◆ **Exercise goal**: Once you find the line with "742x849 pixels." in the data that follows, repeat it and every line after it exactly, through the line with "Click label Select".

Saved data entries:
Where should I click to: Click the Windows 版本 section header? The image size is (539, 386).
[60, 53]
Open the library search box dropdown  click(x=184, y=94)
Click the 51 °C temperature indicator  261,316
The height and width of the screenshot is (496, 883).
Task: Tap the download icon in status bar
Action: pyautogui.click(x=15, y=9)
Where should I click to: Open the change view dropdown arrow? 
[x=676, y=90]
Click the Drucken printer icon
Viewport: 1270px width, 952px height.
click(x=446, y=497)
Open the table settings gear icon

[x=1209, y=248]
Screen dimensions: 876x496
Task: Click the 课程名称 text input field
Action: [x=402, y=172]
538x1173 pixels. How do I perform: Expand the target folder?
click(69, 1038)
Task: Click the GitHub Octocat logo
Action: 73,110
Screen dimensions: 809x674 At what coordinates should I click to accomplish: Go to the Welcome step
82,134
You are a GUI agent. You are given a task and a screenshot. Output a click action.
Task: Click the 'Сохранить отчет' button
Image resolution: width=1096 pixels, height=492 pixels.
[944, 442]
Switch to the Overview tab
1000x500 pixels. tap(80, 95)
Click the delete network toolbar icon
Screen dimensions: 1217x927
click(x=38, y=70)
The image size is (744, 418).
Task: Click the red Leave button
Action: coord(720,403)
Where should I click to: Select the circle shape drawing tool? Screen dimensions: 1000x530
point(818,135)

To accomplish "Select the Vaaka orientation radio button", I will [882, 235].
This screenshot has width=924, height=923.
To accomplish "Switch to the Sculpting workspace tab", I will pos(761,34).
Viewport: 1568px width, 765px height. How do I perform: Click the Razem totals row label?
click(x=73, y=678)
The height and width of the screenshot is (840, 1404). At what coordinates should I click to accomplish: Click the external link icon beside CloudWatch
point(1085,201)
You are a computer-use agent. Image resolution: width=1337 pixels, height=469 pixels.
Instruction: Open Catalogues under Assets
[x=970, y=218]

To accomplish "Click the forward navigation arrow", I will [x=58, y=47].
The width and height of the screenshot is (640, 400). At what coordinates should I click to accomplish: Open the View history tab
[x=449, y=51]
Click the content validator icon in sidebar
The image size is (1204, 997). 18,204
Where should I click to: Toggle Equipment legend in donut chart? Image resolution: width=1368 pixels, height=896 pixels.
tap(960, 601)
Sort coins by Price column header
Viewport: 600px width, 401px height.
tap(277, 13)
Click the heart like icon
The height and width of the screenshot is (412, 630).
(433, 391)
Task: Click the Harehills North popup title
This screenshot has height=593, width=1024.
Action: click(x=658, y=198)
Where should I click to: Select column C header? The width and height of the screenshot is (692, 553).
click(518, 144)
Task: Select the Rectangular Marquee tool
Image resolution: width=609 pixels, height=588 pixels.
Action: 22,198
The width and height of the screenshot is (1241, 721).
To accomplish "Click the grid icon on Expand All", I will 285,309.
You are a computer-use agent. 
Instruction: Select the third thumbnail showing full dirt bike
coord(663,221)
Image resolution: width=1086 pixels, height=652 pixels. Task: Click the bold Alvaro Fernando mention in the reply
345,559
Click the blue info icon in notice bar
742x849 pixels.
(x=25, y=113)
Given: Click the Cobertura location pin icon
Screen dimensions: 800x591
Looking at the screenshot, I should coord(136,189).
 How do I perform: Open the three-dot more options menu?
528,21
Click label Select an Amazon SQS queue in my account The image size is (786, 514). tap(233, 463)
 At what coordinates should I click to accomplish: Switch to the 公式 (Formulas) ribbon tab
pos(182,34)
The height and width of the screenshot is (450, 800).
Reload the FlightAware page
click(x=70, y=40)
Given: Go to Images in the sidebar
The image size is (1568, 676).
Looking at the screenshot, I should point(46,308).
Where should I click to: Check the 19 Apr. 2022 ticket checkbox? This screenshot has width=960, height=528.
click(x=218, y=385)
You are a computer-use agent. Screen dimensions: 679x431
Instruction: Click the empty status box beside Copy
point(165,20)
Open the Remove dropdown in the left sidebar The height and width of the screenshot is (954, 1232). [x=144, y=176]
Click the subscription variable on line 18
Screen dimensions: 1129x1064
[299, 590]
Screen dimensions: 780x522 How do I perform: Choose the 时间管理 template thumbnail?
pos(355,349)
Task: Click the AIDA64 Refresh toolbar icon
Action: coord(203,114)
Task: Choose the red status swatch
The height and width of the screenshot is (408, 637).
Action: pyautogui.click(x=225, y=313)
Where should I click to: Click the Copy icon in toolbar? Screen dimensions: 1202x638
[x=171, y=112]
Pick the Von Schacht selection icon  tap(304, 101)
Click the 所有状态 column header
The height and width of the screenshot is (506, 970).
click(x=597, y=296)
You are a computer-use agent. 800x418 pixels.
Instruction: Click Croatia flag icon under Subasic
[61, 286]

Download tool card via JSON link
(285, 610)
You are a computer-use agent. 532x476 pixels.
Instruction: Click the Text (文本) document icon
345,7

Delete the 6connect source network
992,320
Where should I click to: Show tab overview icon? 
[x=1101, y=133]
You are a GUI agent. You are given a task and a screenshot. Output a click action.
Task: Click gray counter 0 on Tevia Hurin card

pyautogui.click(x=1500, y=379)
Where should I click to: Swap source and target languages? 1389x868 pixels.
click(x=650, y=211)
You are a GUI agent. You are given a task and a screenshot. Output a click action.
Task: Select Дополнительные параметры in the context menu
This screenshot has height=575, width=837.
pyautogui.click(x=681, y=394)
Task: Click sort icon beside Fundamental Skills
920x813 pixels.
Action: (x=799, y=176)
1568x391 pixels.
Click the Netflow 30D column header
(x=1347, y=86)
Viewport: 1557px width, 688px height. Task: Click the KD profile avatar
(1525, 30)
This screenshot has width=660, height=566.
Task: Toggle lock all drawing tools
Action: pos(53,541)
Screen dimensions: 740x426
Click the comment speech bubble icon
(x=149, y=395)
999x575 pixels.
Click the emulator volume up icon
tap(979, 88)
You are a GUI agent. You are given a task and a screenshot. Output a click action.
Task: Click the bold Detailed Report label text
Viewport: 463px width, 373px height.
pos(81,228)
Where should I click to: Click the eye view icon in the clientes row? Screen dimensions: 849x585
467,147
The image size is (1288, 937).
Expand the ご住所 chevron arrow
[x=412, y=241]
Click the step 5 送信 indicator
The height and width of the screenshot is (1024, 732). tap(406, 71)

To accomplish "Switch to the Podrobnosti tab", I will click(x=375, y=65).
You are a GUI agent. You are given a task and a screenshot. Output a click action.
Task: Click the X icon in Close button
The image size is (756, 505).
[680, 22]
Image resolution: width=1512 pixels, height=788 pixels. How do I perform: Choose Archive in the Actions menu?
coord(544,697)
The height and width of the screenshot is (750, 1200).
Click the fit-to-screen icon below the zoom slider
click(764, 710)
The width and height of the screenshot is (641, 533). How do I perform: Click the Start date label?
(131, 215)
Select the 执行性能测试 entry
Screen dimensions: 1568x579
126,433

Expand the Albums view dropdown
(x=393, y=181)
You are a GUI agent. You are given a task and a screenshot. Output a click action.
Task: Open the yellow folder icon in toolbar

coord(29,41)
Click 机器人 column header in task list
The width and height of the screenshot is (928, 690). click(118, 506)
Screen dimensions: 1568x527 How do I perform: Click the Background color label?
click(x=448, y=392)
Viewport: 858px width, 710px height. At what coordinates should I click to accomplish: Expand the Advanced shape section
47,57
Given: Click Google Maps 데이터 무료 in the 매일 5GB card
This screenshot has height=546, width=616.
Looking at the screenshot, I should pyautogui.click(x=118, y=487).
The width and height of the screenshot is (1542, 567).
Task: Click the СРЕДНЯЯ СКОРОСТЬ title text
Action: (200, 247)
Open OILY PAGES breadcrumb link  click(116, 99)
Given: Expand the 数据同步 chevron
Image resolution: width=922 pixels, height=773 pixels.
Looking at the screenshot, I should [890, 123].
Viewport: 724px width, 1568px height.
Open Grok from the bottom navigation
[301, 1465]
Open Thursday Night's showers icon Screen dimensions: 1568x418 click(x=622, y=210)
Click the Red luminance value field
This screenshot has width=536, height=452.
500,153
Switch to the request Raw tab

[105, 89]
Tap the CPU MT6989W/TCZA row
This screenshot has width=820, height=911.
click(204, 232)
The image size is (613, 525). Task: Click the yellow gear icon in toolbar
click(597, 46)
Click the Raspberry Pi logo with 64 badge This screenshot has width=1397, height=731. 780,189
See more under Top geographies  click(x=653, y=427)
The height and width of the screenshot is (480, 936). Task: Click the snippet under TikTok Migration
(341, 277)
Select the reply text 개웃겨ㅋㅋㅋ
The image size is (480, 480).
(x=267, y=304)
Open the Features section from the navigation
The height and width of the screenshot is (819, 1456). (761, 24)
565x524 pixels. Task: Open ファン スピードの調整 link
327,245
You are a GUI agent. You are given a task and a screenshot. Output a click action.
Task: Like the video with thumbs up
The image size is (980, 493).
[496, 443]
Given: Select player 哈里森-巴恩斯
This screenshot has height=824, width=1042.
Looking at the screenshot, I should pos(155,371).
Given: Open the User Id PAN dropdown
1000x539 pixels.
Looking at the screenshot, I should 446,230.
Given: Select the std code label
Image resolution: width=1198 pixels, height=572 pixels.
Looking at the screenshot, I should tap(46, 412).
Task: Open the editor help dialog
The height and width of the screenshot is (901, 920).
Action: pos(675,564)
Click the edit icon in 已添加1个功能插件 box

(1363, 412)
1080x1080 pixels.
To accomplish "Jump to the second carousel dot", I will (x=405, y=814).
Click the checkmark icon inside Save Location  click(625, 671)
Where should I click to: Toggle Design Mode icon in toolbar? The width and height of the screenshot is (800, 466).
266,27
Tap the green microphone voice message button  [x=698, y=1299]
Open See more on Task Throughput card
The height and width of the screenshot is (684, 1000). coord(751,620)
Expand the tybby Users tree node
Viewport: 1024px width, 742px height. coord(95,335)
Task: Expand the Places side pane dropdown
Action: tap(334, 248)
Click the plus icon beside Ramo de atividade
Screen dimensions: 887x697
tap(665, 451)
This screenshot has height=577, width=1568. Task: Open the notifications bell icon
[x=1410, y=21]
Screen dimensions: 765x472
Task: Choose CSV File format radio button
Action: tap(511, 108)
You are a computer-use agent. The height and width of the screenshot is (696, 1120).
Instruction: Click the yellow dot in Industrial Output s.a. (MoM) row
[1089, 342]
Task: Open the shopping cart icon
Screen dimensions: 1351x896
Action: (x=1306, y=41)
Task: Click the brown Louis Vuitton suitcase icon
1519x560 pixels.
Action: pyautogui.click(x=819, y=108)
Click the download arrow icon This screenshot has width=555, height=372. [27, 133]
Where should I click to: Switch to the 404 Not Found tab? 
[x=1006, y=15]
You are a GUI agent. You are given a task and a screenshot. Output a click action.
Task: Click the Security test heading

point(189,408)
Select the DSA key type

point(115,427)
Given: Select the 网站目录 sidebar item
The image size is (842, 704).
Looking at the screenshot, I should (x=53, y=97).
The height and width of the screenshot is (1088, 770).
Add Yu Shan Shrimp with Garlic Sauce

◆ **Answer to this problem**:
742x849 pixels.
(x=25, y=113)
Given: Click the Cobertura location pin icon
Screen dimensions: 800x591
Looking at the screenshot, I should coord(136,189).
 How do I perform: Open the three-dot more options menu?
528,21
Click label Select an Amazon SQS queue in my account The image size is (786, 514). tap(233, 463)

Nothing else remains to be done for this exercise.